The researchers found that bacteria break this rule.

  • Imagine Strain A beats Strain B.
  • Strain B beats Strain C.
  • But... Strain C might actually beat Strain A!

This happens because the "winner" depends on the specific mix of the group. It's like the game Rock-Paper-Scissors. Rock beats Scissors, Scissors beats Paper, but Paper beats Rock. There is no single "best" bacterium; the winner changes depending on who is in the room. This makes predicting evolution much harder than we thought.

4. The "Hidden Battle" (It changes during the day)

The researchers didn't just look at the start and end of the race; they watched the whole 24-hour cycle. They found that the "winner" changes throughout the day!

  • Early in the day: The mutant might be winning.
  • Middle of the day: The ancestor might take the lead.
  • End of the day: The mutant might win again.

The final result is just a messy average of these ups and downs. It's like a tug-of-war where the teams switch who is pulling harder every few minutes.

Why Does This Matter?

For a long time, scientists thought that in simple lab environments (like a test tube with just sugar and water), evolution was a simple, straight line.

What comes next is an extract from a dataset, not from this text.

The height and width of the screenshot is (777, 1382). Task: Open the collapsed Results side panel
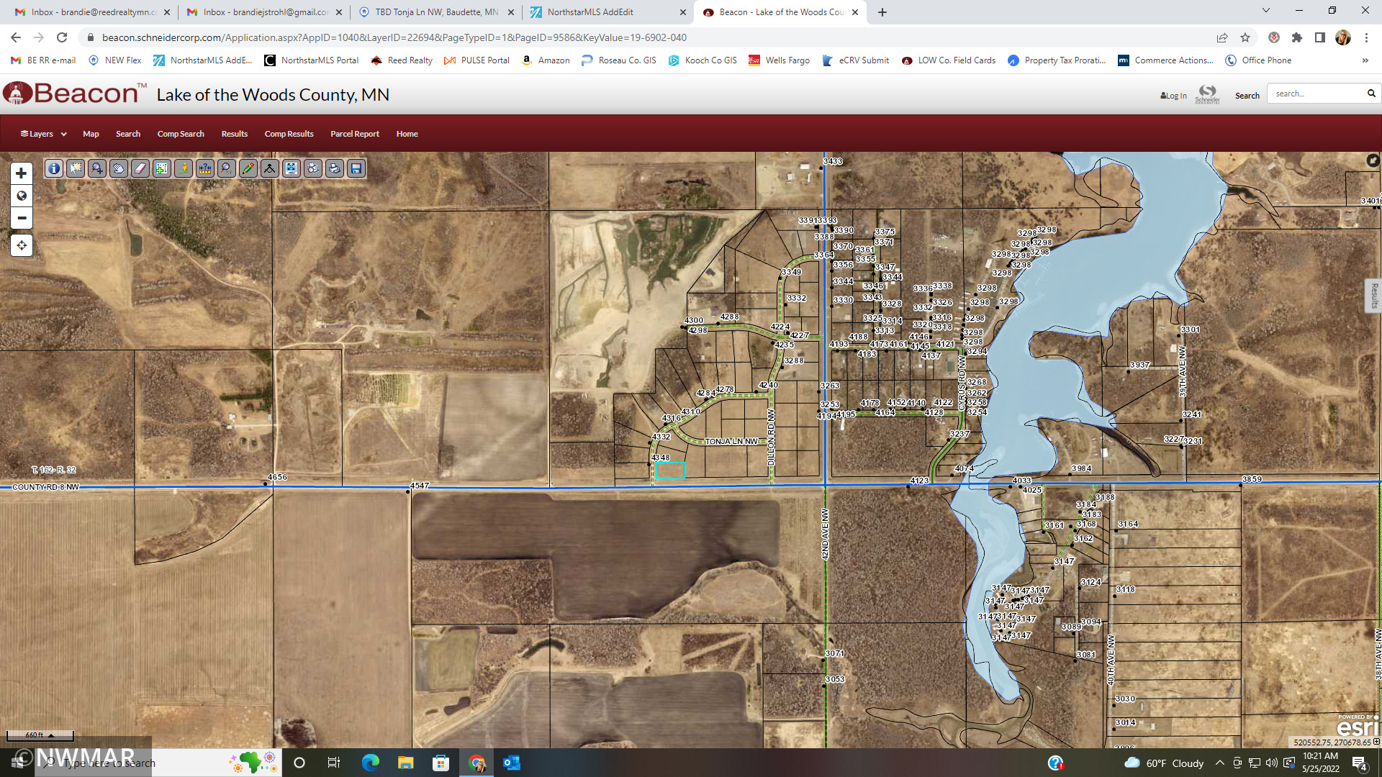(x=1373, y=296)
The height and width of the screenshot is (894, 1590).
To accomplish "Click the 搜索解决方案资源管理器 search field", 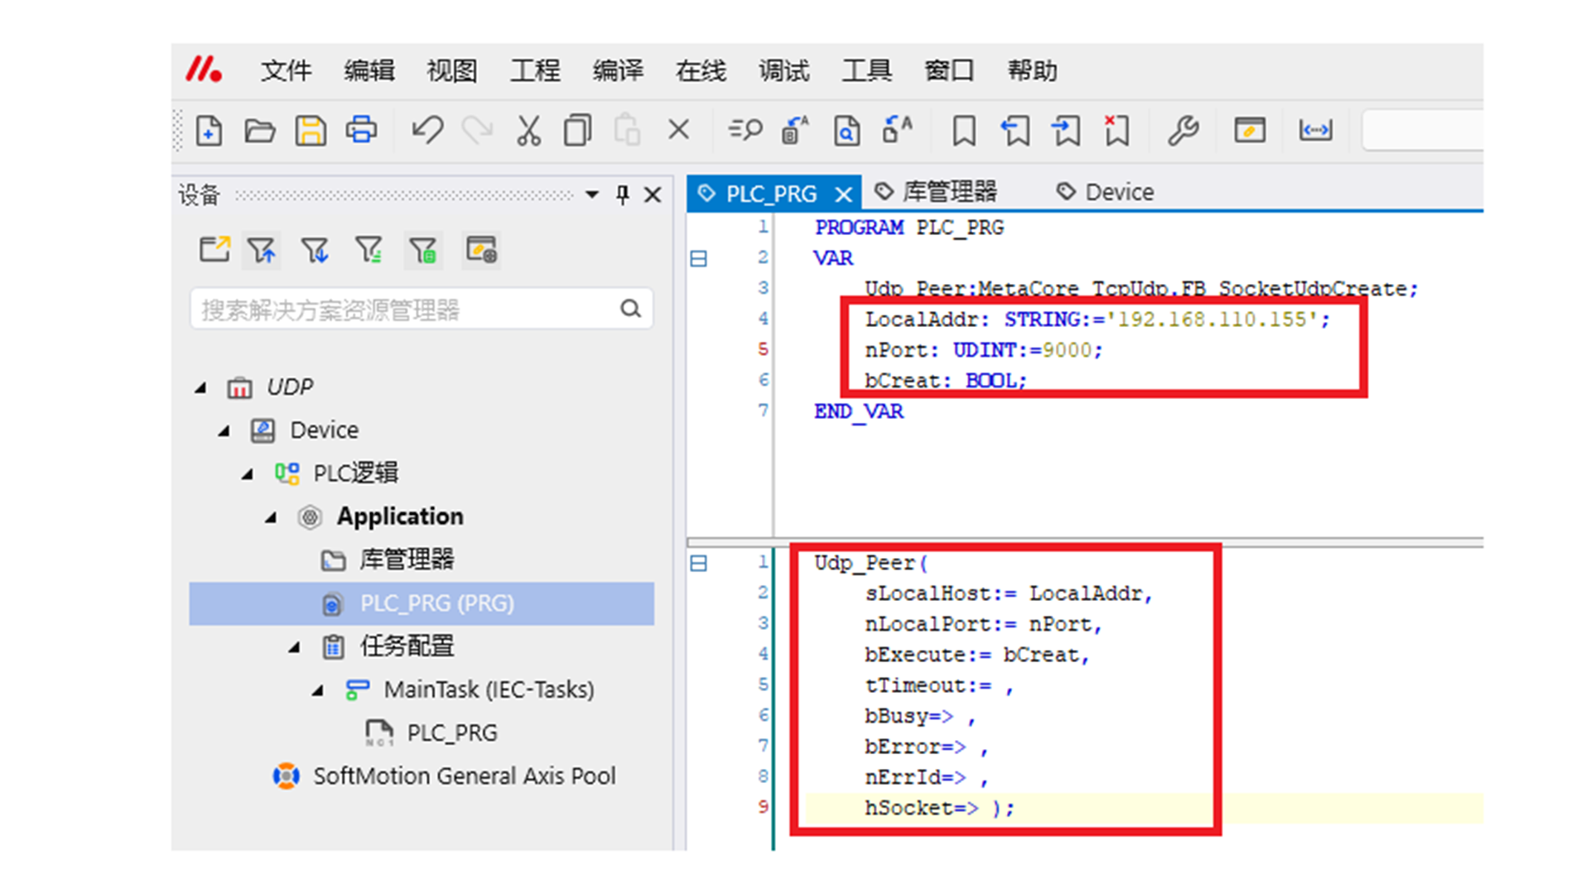I will [x=406, y=310].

They thought mutations just made things "better" in a constant way.

This paper proves that even in a simple test tube, life is complex.

  • Diversity stays alive: Because being "too good" makes you run out of resources, no single mutant can completely wipe out the others. This explains why we see so many different types of bacteria coexisting in nature.
  • Evolution is slower: Because the advantage shrinks as you become common, it takes much longer for a "super-mutant" to take over a population.
  • Prediction is hard: You can't just measure how fast a bug is in isolation and predict how it will do in the wild. You have to know who else is there.

In short: Evolution isn't just about having the best tool; it's about how that tool interacts with the crowd. Being rare is often the best strategy, and being common can actually be a disadvantage.